Anak Hobi Mengisap Jempol, Pahami Risikonya Bagi Kesehatan

Rizki Adis Abeba | 29 Agustus 2019 | 19:00 WIB

TABLOIDBINTANG.COM - Mengisap jempol menjadi salah satu topik perdebatan di kalangan orang tua. Sebagian memandang mengisap jempol sebagai bagian alami dari pertumbuhan anak, sebagian menganggap itu kebiasaan buruk. Mana yang benar?

Perlu diketahui, mengisap jempol merupakan insting natural bayi untuk menenangkan diri. Faktanya, bayi mulai mengisap jempol semenjak mereka di dalam kandungan. “Mengisap jempol adalah kebiasaan wajar dan bermanfaat bagi bayi,” kata Linda Goldstein, MD, dokter spesialis anak di Chevy Case, Maryland, Amerika. “Hal itu membuat anak merasa nyaman dan menghibur mereka.”

Sejumlah 75 persen bayi di seluruh dunia melewati masa mengisap jempol pada tahun pertama kehidupan. Bayi mengisap jempol ketika bosan, lelah, atau kecewa. Adalah hal yang umum ketika mengisap jempol diikuti kebiasaan lain seperti memutar-mutar rambut, memegang daun telinga, atau meremas-remas ujung selimut.

Umumnya orang tua khawatir kebiasaan mengisap jempol mempengaruhi pertumbuhan gigi anak, membuat gigi anak tumbuh tidak rata atau cenderung maju. Ini mitos! Asosiasi Dokter Gigi AS memastikan, mengisap jempol tidak memengaruhi struktur gigi anak, dengan catatan gigi anak masih gigi susu atau bukan gigi permanen.

Orang tua tidak perlu khawatir jika anak mengisap jempol selama di rentang usia yang tepat. Kebiasaan mengisap jempol sendiri pada umumnya akan menurun seiring bertambahnya usia anak. Yang perlu diwaspadai, jika kebiasaan ini tidak juga hilang setelah anak melewati masa balita.
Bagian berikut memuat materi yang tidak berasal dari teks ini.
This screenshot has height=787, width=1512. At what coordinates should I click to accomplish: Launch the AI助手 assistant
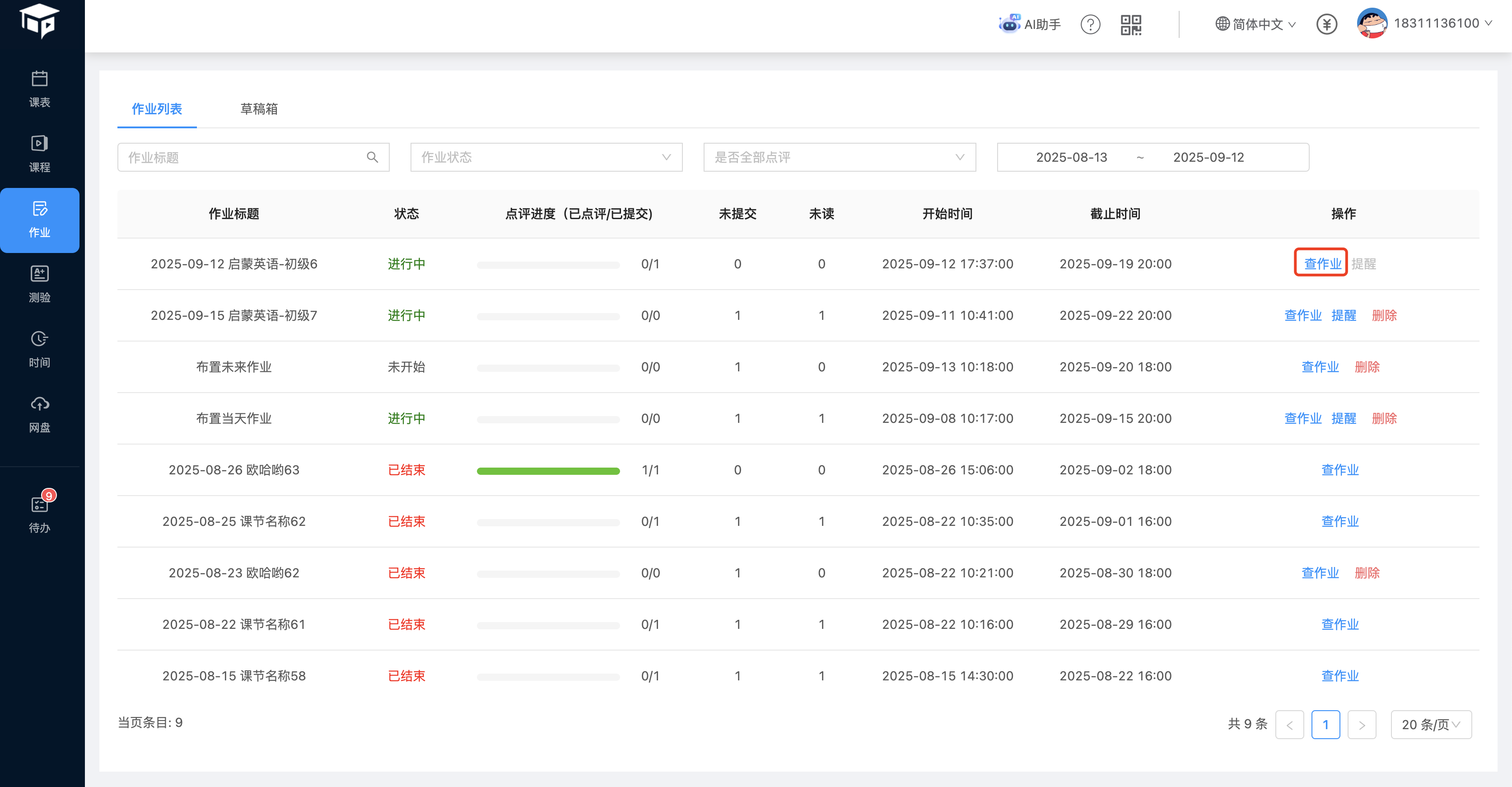tap(1030, 24)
Membantu Anak Berhenti Mengisap Jempol

Setelah anak melewati masa balita, kebiasaan mengisap jempol membawa sejumlah risiko kesehatan fisik dan psikologis. Konstruksi gigi yang mulai lengkap dapat melukai dan menyebabkan iritasi pada kulit jari. Di samping itu, kondisi jari dan kuku yang tidak bersih bisa menyebabkan tubuh terkontaminasi kuman dan bakteri lewat mulut, bahkan menyebabkan infeksi.

Dampak kebiasaan mengisap jempol pada anak di atas 5 tahun juga berpengaruh pada perkembangan kemampuan bicara anak. Posisi lidah dan mulut biasa dipenuhi ibu jari, anak sulit melafalkan bunyi-bunyi tertentu. “Beberapa anak mengalami kendala dalam berbicara, yaitu masalah dalam mengucapkan huruf S dan bunyi-bunyi lain yang membutuhkan gerakan lidah,” kata Forrest Umberger, PhD, profesor pendidikan dan gangguan komunikasi khusus dari Universitas Negeri Valdosta di Georgia, AS.
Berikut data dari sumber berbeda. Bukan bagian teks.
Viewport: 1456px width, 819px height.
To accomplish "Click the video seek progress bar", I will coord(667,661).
Dari aspek psikologis, kebiasaan mengisap jempol yang kebablasan membuat anak bisa menjadi korban perundungan. Anak dipandang teman-temannya seperti bayi. Menghentikan kebiasaan yang telah dimulai sejak anak di dalam kandungan memang pekerjaan sulit dan butuh dukungan banyak pihak. Perlu diingat, menghukum atau mempermalukan anak tidak akan menghentikan kebiasaan ini – malah akan menurunkan kepercayaan diri dan menambah kegelisahan anak. “Kenyataannya, kebanyakan anak di atas 6 tahun sangat ingin menghentikan kebiasaan itu, namun mereka sangat membutuhkan bantuan orang lain,” beri tahu Goldstein.

Cara untuk menghentikan atau mengikis sedikit demi sedikit kebiasaan mengisap jempol, alihkan perhatian anak. Amati kapan anak sering mengisap jempol. Jika misalnya ketika menonton televisi, alihkan dengan kegiatan pengganti seperti memberikan bola karet atau boneka untuk membuat tangan mereka sibuk. Jika anak melakukannya saat mereka lelah, pastikan waktu tidur siang lebih panjang. Atau jika anak terlihat frustrasi, ajak anak mencurahkan perasaan lewat kata-kata. Kuncinya, ketahuilah kapan dan situasi apa saja yang membuat anak mengisap jempol, lalu berikan kegiatan alternatif dan redakan emosi anak sehingga mereka melupakan keinginan mengisap jempol.